Hail it for its virtue or wail about its nuances, regulatory reporting is a bitter pill that the financial industry is trying to cope with.
With the aim of protecting the industry from yet another crisis, authorities are tightening the grips over the financial firms with stricter norms and reporting requirements. Alternate Investment Fund Market Directive (AIFMD) aims to close the loopholes of Alternate Investment Fund (AIF) industry and regulate the non-UCITS funds sector, which include particular hedge funds, private equity, real estate infrastructure and investment trusts.
In October 2013, The European Securities and Markets Authority (ESMA) published the final guidelines on the reporting obligations for alternate fund managers under Articles 3 and 24 of AIFMD. These reports filed by both AIFMs and national supervisors will help authorities to monitor systemic risk of AIFs. ESMA guidelines aim to standardize the reporting across the European Union (EU). It will also facilitate the exchange of information between national regulators, ESMA and the European Systemic Risk Board. Though the directive came into force in July 2013, the member states have a grace period of 12 months to convert the directive into national law. AIFMs are making use of this transitional period to seek authorization and make the required amendments, which will help them comply to the new regulation.

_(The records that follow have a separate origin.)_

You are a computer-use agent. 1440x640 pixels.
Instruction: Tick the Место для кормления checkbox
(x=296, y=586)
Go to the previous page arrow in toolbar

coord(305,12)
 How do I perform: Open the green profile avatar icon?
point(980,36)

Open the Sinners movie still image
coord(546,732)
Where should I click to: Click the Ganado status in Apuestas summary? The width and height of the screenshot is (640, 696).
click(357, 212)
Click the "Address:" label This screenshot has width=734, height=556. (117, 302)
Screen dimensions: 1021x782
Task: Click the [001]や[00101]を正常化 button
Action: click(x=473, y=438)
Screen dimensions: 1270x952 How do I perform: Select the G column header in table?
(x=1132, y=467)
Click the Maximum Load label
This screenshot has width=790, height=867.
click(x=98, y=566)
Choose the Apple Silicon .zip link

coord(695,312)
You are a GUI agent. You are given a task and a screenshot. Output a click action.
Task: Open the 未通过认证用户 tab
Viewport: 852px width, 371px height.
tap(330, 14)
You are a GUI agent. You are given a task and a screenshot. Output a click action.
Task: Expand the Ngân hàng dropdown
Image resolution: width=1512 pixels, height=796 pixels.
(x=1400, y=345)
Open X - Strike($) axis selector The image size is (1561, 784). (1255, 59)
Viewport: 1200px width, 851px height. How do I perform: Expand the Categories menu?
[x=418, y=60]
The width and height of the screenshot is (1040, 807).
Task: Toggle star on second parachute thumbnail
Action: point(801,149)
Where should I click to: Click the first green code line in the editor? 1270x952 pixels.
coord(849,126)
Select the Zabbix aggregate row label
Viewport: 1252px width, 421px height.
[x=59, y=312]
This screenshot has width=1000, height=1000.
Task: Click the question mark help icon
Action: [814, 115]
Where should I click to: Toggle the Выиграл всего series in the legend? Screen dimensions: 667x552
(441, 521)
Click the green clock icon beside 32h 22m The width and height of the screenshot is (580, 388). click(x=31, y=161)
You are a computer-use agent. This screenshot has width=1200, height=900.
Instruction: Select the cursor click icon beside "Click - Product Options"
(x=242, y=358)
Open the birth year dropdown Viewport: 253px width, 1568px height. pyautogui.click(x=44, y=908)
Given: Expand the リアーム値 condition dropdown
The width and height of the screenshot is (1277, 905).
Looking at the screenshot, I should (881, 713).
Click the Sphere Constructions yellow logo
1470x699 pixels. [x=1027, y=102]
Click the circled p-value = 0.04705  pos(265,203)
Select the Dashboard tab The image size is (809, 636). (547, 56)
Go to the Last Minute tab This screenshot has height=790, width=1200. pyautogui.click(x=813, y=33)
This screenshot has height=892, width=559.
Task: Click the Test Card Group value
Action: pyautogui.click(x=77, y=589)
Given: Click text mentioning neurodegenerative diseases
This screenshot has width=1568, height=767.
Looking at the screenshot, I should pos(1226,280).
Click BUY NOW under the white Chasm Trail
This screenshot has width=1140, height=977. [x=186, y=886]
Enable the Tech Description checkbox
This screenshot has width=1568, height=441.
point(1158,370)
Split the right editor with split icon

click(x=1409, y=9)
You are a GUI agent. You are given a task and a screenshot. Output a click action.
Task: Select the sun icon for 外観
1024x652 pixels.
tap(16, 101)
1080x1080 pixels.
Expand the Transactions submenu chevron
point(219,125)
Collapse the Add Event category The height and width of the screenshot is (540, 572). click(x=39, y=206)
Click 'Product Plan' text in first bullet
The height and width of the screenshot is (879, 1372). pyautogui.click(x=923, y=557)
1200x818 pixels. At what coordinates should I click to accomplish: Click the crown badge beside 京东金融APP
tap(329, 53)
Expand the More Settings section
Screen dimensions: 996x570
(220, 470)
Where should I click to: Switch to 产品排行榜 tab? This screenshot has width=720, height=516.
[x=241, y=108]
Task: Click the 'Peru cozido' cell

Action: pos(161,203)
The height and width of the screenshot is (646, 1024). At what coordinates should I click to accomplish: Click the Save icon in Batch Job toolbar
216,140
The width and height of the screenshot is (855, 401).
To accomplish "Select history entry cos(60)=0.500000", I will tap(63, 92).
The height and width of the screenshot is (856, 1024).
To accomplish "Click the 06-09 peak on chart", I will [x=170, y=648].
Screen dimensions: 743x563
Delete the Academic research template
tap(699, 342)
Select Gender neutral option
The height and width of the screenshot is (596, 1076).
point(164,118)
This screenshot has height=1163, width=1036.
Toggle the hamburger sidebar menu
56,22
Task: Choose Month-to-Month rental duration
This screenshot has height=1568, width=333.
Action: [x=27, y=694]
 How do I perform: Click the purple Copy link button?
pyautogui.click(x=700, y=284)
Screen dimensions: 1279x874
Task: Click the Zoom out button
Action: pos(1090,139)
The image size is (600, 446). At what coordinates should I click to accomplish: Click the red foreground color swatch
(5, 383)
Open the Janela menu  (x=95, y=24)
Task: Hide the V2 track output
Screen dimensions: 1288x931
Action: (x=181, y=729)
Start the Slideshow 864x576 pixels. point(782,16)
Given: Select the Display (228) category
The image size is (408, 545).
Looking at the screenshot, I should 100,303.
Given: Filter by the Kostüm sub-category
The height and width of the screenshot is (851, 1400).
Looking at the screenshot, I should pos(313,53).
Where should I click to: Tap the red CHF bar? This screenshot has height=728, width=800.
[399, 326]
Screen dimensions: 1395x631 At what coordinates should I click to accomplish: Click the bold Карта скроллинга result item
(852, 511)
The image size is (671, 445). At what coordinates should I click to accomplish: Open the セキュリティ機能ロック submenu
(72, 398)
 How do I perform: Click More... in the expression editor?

The ESMA reporting guidelines on AIFMD focuses on key areas like portfolio concentration, exposures and investment strategies, which enhances transparency and enable consistent and more comprehensive oversight of the fund manager’s activities.
As the first step, all AIFMs managing AIFs will need to obtain authorization from the competent authorities before July 2014. All EU domiciled AIFMs with assets under management above the threshold of 100 million EUR or, in case of AIF with no leverage and lock-in period of 5 years or more, above the threshold of 500 million EUR will need to be authorized by the home Member state competent authority (CA) and are subject to ongoing requirements.
Authorized AIFMs are required to report to competent authorities the main instruments in which it is trading, the markets in which it actively trades and the diversification of the AIF’s portfolio including its exposures and most important concentrations. All AIFMs operating in the EU will be required to provide detailed information on the breakdown of investment strategies, the total value of assets under each AIF managed and the turnover of the AIFs. When a non-EU AIFM reports information to the national competent authorities of a Member State, only the AIFs marketed in that Member State have to be taken into account for the purpose of the reporting.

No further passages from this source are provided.